Saved data entries
++++++++++
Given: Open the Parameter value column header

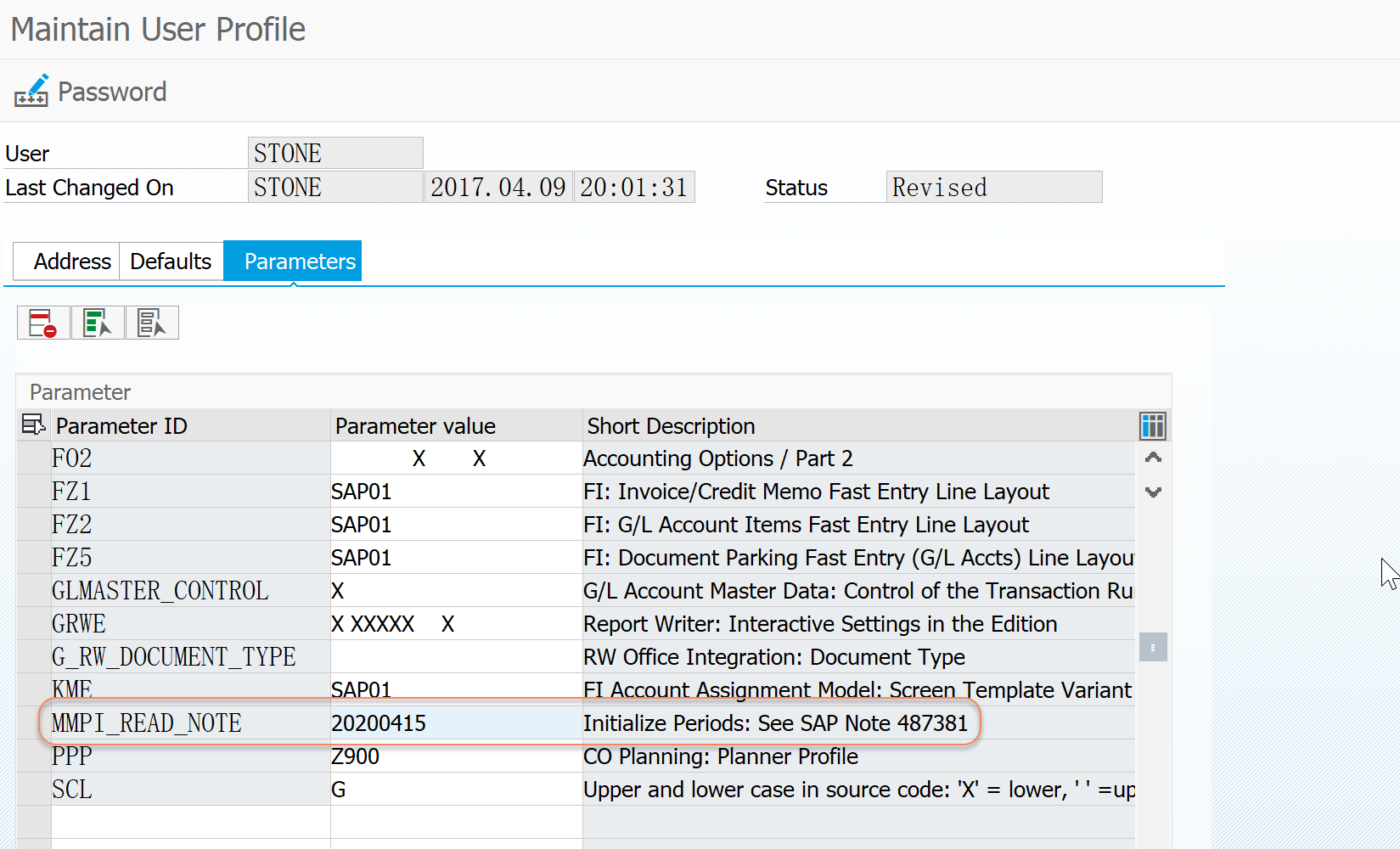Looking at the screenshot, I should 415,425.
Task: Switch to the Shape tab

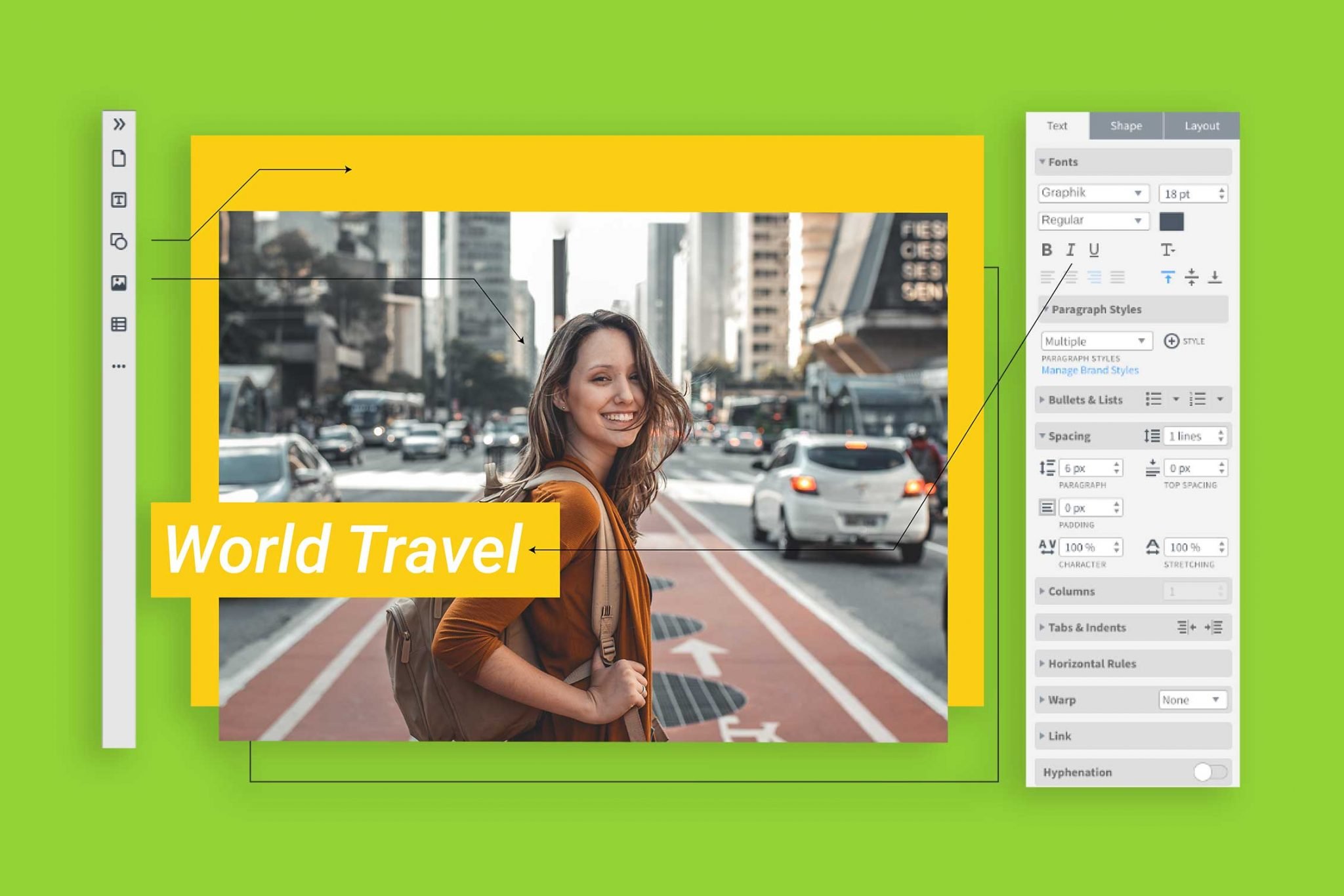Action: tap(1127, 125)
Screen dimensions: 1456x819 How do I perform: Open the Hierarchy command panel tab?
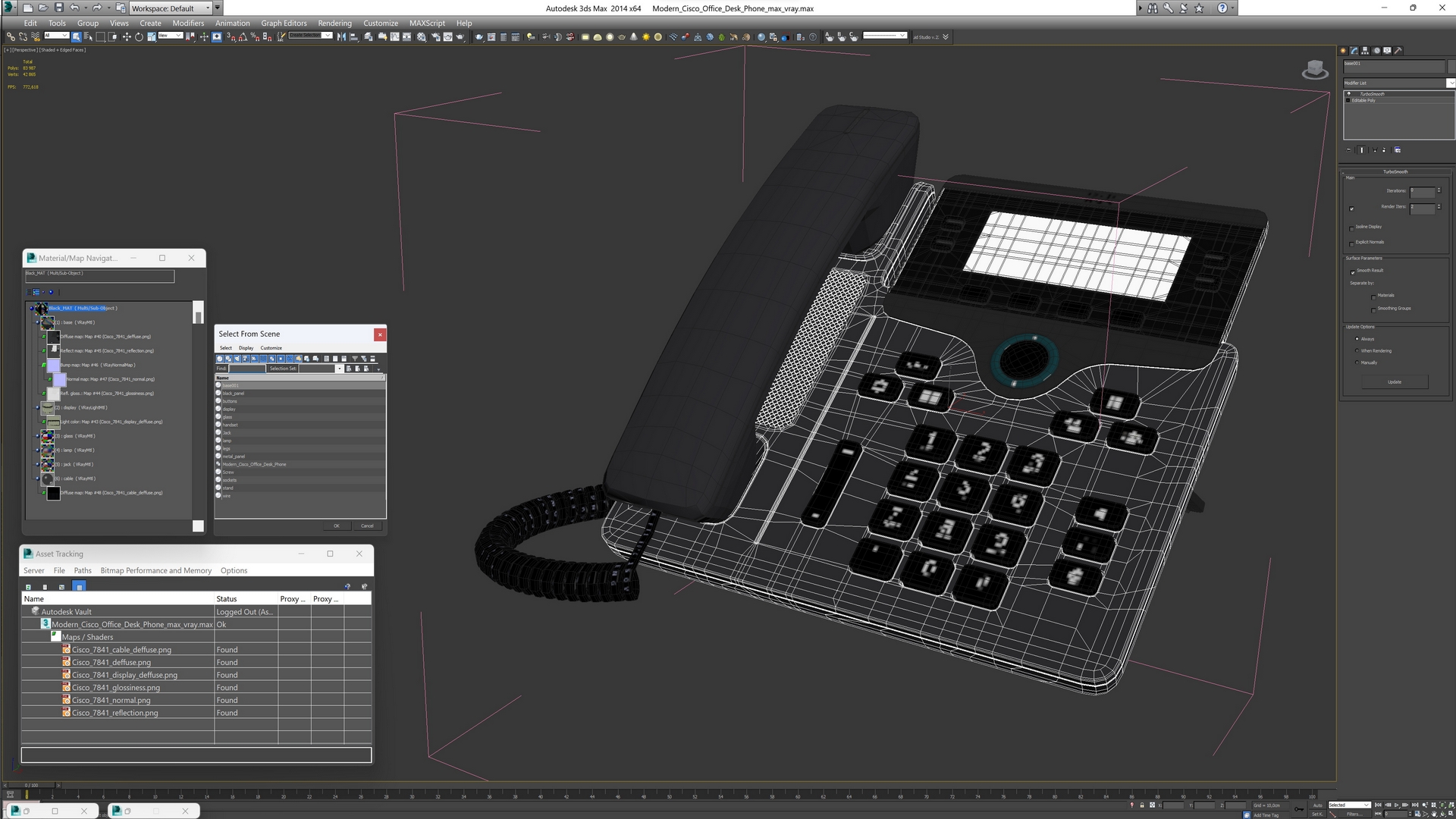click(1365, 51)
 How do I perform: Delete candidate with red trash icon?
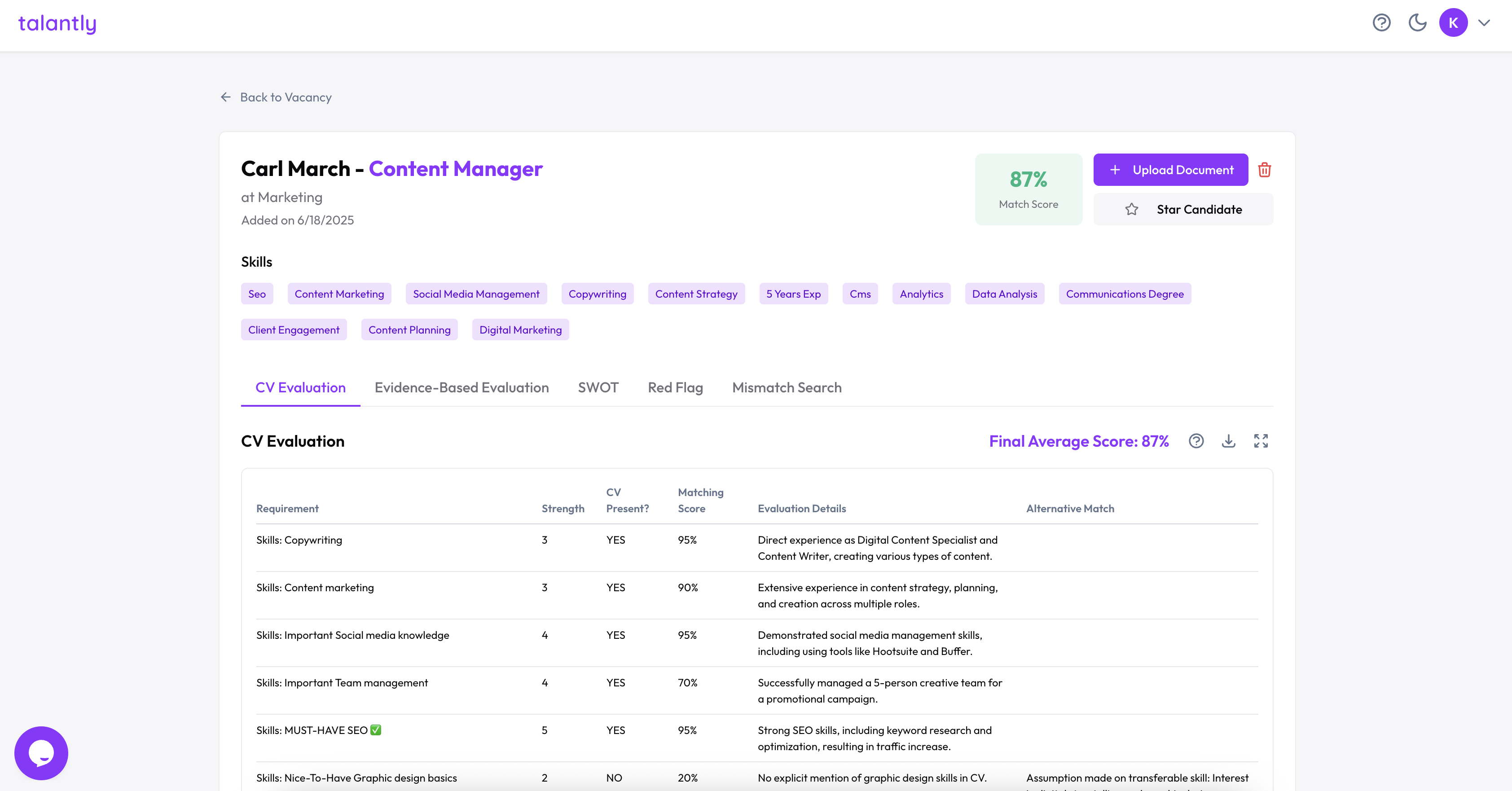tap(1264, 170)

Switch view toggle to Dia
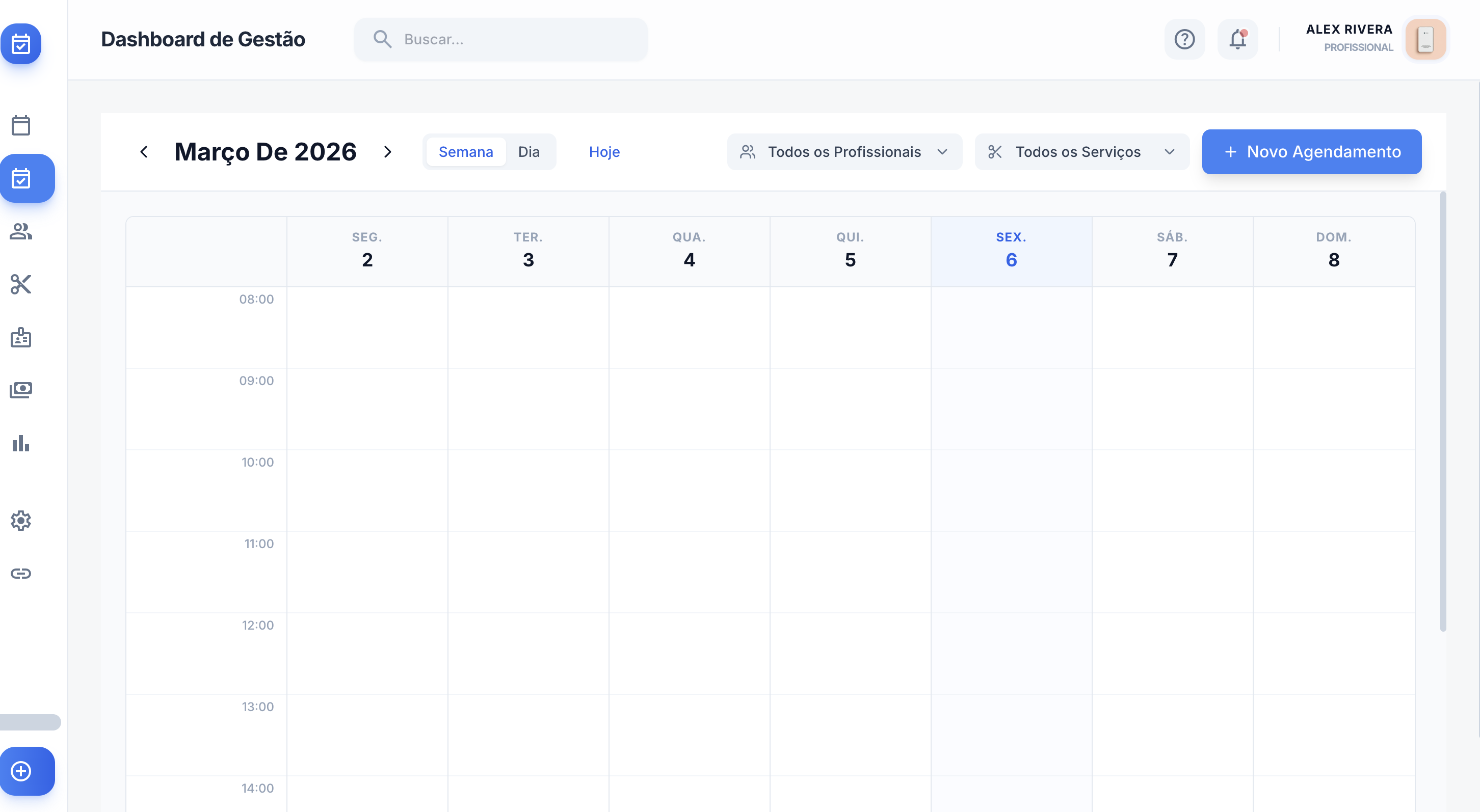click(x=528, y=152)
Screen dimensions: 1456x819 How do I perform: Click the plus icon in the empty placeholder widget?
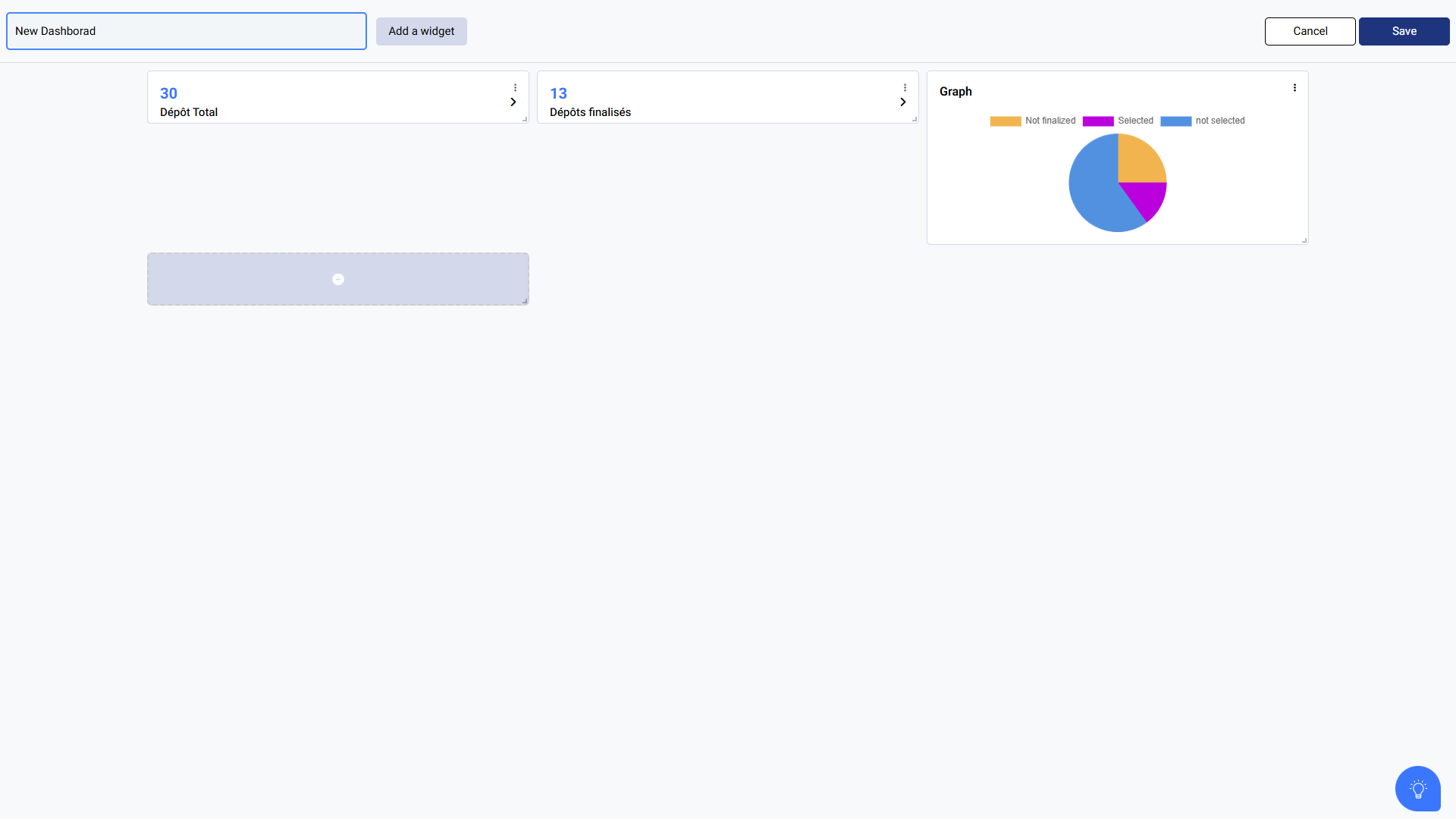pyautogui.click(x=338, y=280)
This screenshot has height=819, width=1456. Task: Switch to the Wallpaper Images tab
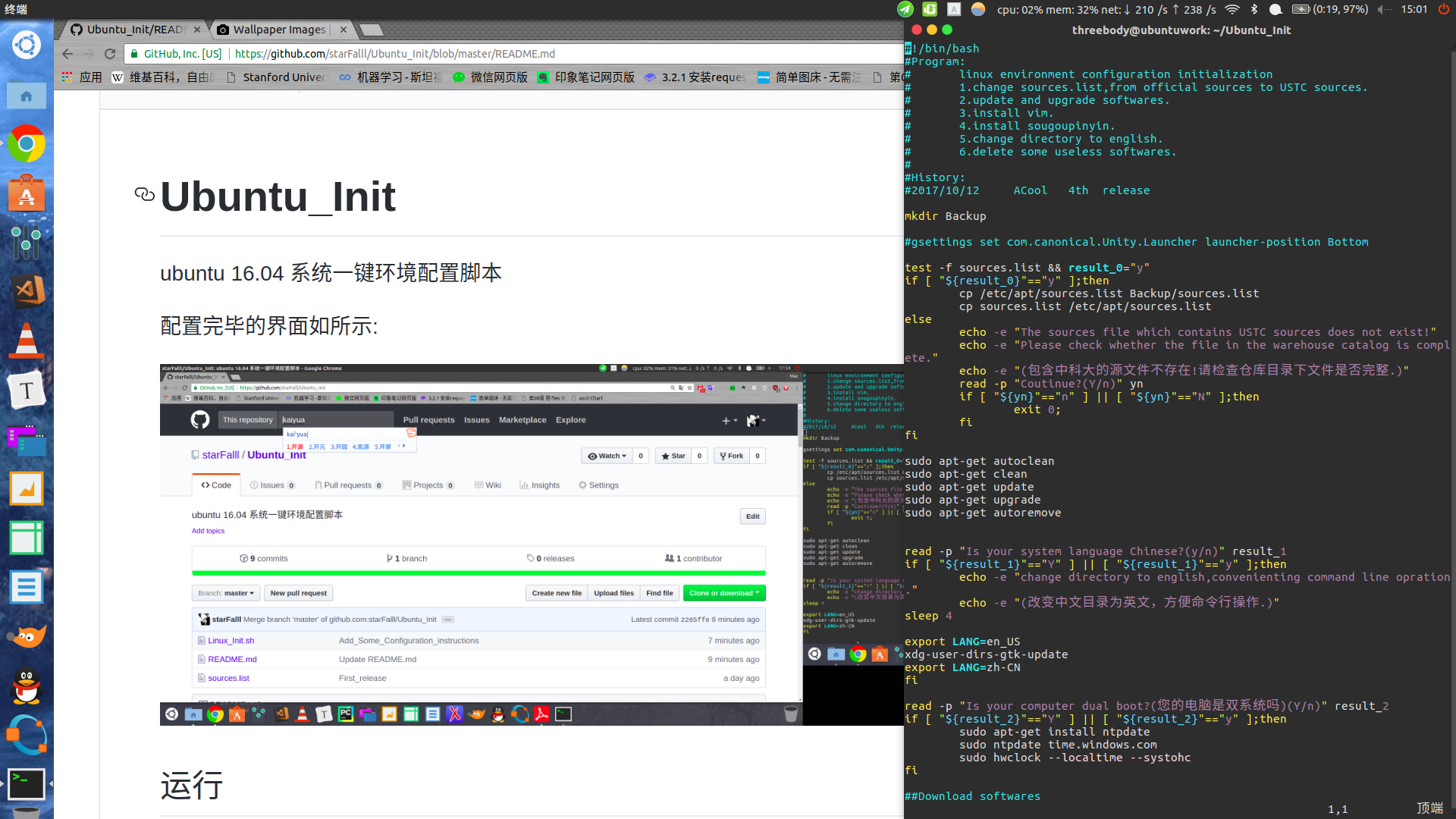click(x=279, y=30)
++++++++++
**WORK INSTRUCTIONS:**
Repeat the lines above exactly, and keep every picture out.

**TASK SOLUTION:**
Given: Open the Parameter value column header

Looking at the screenshot, I should 415,425.
Task: Switch to the Shape tab

Action: tap(1127, 125)
Screen dimensions: 1456x819 How do I perform: Open the Hierarchy command panel tab?
click(1365, 51)
 How do I perform: Delete candidate with red trash icon?
tap(1264, 170)

Switch view toggle to Dia
click(x=528, y=152)
Screen dimensions: 1456x819 How do I perform: Click the plus icon in the empty placeholder widget?
pyautogui.click(x=338, y=280)
This screenshot has height=819, width=1456. Task: Switch to the Wallpaper Images tab
click(x=279, y=30)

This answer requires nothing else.